Tre persone sono state arrestate con l’accusa di violenza sessuale aggravata nei confronti di ragazzi anche minori di 14 anni. Il tutto avveniva nella provincia di Palermo, in Sicilia, precisamente a Montelepre, e l’indagine è scattata a ottobre dello scorso anno a seguito di un furto. Fa stupore il fatto che fra i tre arrestati vi sia anche una ragazza di soli 20 anni che sarebbe “l’addetta alla prostituzione”: percepiva del denaro dopo aver adescato le ragazze da vendere. A capo del trio vi era un “santone”, tale Salvatore Randazzo che diceva alle vittime di poterle purificare dopo che si denudavano. «Mia nonna era molto malata – ha raccontato ai microfoni di Storie Italiane, su Rai Uno, una vittima – mi ha detto che mi vedeva molto nervosa allora ha detto che mi avrebbe purificata. Lui si riteneva una persona con un potere nelle mani che sapeva fare riti satanici: mi dovevo spogliare nuda, e io gli ho detto di no, poi mi ha detto che dovevo mettermi in intimo e ha iniziato a perseguitarmi a farmi dei regali. Io l’ho conosciuto tramite un’amica che aveva solo 12 e 13 anni, che sarebbe stata con lui».

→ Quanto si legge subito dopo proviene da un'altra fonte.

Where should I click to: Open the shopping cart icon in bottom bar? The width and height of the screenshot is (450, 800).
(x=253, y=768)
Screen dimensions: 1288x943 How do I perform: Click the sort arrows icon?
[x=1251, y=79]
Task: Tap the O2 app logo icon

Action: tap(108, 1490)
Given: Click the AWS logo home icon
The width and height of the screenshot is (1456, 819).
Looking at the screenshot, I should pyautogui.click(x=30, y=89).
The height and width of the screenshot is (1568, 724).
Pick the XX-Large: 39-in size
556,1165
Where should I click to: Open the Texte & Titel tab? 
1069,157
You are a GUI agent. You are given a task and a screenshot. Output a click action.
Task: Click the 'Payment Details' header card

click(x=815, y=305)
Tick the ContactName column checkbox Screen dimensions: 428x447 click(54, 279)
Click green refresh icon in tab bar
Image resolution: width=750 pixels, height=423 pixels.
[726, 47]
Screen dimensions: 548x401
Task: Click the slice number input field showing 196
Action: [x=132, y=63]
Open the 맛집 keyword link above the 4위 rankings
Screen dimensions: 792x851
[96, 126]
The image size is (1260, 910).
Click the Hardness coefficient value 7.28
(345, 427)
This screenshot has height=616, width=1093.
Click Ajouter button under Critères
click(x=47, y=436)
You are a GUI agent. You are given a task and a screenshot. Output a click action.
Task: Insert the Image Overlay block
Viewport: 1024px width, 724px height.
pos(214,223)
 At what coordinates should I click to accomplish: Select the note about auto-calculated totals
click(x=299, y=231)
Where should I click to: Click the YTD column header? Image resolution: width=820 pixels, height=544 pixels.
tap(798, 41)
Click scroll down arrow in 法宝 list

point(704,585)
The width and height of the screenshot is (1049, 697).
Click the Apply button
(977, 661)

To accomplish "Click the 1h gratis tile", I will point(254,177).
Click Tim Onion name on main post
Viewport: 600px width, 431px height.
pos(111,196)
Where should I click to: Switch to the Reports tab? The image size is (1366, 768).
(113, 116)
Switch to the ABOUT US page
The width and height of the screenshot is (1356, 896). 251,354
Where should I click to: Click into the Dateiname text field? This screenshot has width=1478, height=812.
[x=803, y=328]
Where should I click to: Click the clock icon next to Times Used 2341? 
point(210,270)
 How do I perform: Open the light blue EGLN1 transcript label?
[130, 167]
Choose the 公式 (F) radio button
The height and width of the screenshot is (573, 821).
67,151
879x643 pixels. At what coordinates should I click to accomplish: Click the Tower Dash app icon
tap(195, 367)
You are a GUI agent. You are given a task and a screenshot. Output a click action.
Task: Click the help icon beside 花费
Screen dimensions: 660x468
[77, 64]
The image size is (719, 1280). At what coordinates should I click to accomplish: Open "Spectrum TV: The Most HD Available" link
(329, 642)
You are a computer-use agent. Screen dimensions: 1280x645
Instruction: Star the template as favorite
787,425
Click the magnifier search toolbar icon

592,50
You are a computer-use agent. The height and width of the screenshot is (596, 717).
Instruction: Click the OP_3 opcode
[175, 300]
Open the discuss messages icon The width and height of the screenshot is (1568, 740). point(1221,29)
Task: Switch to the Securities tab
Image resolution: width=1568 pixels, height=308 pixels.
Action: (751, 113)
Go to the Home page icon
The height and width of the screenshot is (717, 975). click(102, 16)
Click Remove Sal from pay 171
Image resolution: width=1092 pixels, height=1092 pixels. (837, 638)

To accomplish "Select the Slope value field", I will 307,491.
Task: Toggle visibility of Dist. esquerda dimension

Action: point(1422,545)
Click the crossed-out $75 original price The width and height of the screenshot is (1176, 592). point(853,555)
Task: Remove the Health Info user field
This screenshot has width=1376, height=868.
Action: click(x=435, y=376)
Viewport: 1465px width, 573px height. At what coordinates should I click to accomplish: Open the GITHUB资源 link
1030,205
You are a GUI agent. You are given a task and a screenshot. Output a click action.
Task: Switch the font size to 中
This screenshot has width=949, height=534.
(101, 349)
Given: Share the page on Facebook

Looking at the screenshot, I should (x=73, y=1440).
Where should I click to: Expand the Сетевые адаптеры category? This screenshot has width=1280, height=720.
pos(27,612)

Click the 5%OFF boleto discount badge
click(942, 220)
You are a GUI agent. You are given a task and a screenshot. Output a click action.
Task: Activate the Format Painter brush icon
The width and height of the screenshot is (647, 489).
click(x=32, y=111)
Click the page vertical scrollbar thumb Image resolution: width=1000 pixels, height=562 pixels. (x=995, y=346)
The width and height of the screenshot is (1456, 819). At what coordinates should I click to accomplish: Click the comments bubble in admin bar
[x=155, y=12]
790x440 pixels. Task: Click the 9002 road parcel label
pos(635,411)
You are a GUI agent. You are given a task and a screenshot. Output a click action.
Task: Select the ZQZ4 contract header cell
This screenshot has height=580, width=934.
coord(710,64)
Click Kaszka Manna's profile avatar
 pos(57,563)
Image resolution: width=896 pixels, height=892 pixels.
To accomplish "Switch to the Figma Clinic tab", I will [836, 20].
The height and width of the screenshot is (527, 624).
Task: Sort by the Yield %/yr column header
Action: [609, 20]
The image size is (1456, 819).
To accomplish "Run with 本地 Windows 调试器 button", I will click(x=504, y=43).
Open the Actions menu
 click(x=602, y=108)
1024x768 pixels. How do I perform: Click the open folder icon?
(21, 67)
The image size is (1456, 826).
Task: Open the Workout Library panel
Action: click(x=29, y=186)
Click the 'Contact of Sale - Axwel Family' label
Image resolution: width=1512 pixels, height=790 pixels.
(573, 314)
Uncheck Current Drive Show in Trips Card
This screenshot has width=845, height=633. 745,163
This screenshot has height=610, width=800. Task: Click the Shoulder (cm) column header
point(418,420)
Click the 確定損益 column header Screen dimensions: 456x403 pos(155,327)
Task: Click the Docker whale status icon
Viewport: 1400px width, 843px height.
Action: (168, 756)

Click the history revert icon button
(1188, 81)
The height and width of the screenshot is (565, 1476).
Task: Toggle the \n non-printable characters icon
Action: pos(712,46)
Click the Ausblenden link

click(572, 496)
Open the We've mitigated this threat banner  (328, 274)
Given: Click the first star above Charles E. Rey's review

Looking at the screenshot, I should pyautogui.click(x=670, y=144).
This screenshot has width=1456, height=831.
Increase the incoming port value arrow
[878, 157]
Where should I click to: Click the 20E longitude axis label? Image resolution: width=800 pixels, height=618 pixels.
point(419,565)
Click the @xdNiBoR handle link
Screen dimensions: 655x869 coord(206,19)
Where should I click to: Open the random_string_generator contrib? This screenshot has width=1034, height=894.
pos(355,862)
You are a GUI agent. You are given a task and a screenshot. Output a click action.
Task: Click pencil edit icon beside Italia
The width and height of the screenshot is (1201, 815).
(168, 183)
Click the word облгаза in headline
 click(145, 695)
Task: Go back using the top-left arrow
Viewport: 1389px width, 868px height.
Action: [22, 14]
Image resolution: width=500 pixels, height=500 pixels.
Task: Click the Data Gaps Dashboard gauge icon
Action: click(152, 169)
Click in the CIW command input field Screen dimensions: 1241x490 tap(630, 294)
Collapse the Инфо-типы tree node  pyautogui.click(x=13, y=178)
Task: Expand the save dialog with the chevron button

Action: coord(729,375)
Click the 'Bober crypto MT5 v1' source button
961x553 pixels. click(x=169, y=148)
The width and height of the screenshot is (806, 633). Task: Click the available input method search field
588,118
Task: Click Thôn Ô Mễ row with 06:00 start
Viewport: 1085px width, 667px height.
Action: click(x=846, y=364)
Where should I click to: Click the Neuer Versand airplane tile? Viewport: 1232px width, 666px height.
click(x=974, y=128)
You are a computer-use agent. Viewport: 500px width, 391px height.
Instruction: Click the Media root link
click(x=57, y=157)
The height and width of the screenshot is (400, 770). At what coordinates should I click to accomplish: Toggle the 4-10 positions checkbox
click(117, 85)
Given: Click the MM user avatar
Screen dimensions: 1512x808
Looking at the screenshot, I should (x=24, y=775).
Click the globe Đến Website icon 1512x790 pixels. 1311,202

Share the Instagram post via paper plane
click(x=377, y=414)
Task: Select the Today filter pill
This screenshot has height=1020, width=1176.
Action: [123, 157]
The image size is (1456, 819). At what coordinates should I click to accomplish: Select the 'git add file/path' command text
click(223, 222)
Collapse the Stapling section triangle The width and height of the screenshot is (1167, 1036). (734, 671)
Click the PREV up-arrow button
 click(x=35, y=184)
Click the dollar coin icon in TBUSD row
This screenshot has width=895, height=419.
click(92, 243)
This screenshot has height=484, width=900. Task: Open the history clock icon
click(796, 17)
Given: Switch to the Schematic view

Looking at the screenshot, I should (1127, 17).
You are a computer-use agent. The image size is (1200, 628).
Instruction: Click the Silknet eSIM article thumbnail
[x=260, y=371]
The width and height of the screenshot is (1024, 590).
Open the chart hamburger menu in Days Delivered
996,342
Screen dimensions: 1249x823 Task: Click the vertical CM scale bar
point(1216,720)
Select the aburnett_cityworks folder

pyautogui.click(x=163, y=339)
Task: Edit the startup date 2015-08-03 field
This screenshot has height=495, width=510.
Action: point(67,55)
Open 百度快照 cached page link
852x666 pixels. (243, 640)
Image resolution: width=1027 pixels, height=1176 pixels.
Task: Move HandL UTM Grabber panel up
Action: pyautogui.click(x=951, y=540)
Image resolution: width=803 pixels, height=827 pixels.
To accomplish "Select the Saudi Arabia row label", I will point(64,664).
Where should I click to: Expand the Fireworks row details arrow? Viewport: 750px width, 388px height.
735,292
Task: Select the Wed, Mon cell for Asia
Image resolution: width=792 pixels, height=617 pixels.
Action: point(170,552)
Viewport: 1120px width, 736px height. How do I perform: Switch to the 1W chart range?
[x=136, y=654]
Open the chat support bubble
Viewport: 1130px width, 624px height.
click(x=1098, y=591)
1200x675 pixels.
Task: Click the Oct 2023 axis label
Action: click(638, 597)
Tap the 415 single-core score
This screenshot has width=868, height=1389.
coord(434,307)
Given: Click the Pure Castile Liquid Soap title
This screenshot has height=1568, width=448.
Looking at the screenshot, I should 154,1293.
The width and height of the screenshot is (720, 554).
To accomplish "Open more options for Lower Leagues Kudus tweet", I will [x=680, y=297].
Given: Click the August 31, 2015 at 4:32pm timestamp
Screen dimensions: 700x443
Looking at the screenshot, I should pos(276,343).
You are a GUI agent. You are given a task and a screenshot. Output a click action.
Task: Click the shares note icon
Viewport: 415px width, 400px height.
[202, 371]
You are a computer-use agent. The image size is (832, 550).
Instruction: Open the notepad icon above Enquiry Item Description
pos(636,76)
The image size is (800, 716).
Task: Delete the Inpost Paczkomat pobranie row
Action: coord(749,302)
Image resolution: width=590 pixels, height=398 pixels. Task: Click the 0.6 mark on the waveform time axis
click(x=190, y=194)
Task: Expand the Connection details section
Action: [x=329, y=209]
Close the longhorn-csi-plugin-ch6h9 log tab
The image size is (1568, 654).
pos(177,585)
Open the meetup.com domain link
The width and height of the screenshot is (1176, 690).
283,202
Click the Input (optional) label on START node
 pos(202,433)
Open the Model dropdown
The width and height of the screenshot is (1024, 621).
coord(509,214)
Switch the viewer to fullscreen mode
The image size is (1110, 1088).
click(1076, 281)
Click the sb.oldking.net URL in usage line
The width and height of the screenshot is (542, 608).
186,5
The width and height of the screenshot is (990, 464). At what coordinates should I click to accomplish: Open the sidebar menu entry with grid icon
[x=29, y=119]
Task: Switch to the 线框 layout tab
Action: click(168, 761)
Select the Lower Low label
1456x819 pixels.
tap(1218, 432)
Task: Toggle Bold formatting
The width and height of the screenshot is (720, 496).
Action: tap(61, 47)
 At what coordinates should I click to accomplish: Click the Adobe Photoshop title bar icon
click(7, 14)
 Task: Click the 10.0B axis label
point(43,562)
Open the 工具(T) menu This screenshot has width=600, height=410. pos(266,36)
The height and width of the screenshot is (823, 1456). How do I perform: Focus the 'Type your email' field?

PALERMO, SANTONE MOLESTA MINORENNI

Le accuse specifiche nei confronti dei tre sono quelle di truffa ai danni di persone in condizioni di difficoltà, violenza sessuale aggravata, induzione, favoreggiamento e sfruttamento della prostituzione. I tre, due uomini e la ventenne di cui sopra, avevano creato una vera e propria rete di prostituzione e di sesso, in cambio di regali e piccoli favori, terrorizzando le vittime attraverso pressioni psicologiche, ricatti e minacce di violenza fisica. I tre in carcere approfittavano delle persone deboli, per poi attirarle nelle proprie reti e abusarne. Gli arresti sono giunti a seguiti di un’indagine durata circa sette mesi, iniziate precisamente a ottobre del 2018, portata avanti dai carabinieri che hanno scoperto come l’attività di prostituzione venisse gestita in un albergo di Montelepre.